▶ **THE TASK**
Check each line of the data for "width" and select those that have it.

▶ **DATA SECTION**
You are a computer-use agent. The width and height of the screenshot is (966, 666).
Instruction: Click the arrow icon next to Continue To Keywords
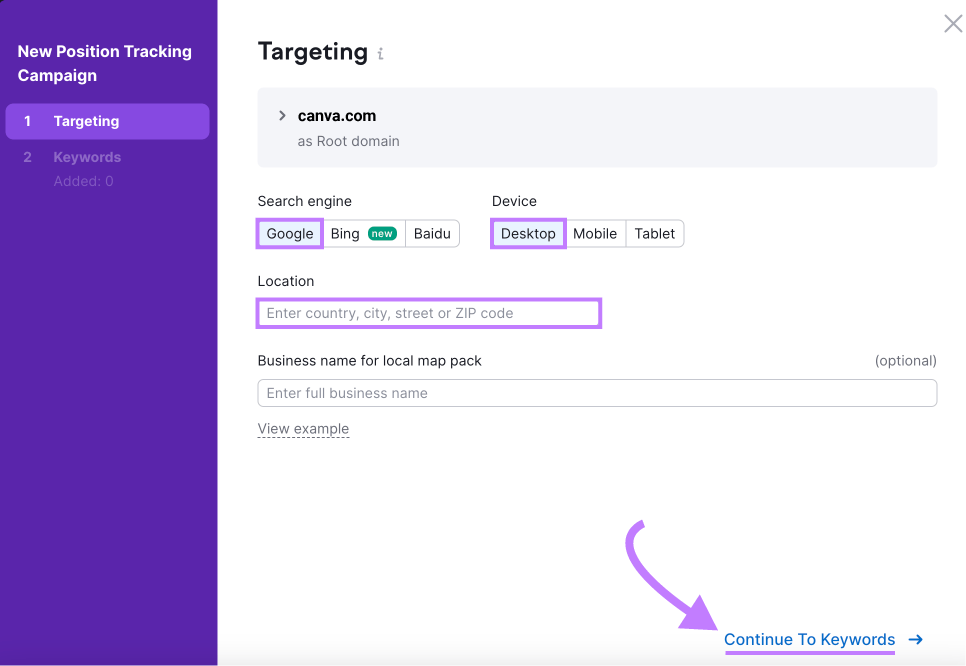click(915, 640)
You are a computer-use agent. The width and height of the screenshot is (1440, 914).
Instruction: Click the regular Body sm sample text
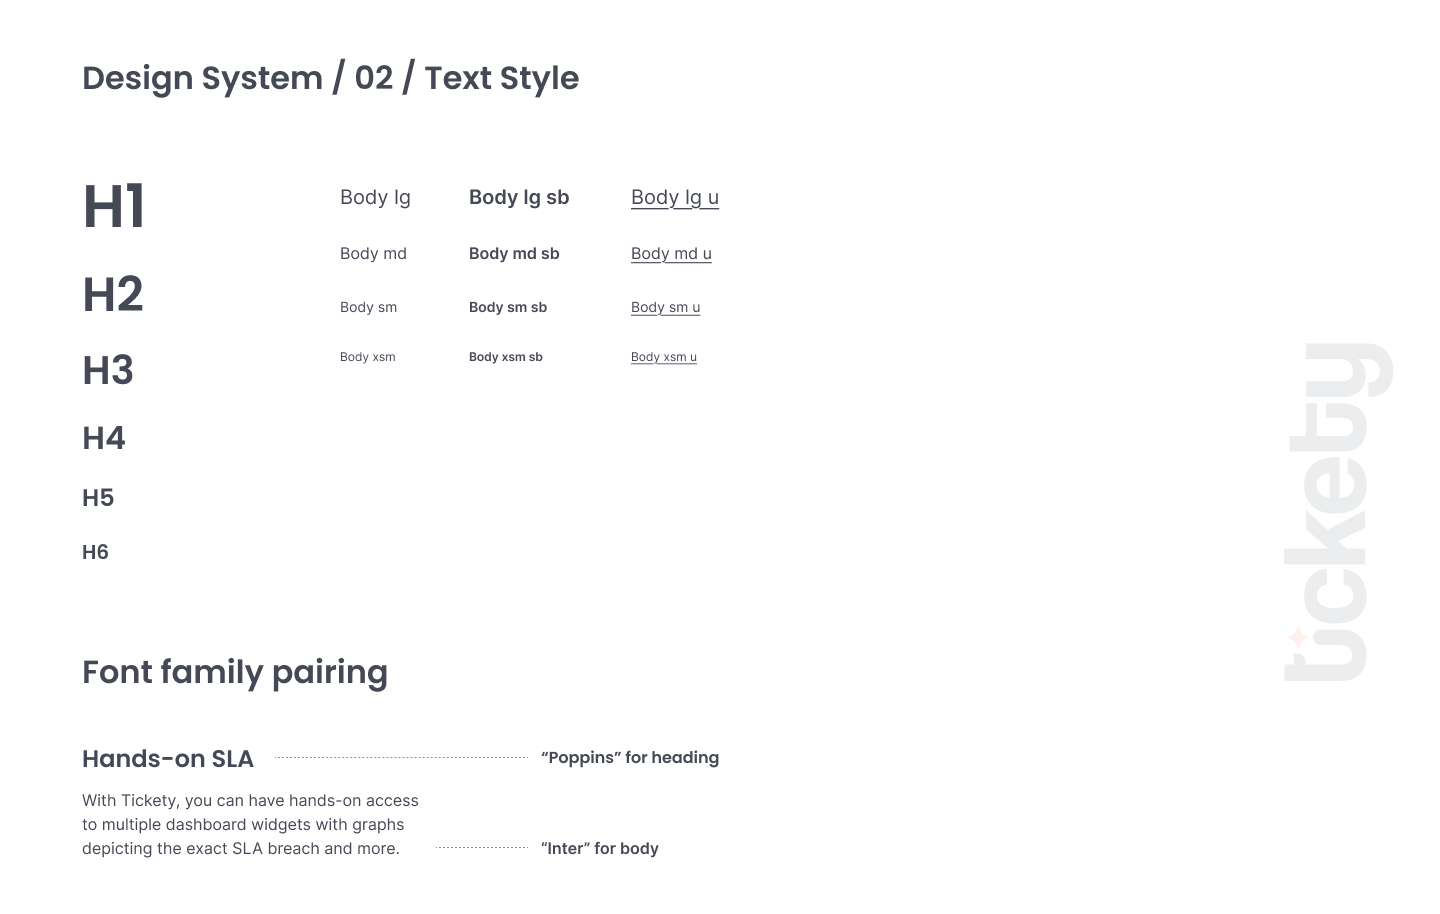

▶ **FINISHED EXERCISE**
You are a computer-use agent. The width and height of the screenshot is (966, 666).
You are a computer-use agent. The width and height of the screenshot is (1440, 914).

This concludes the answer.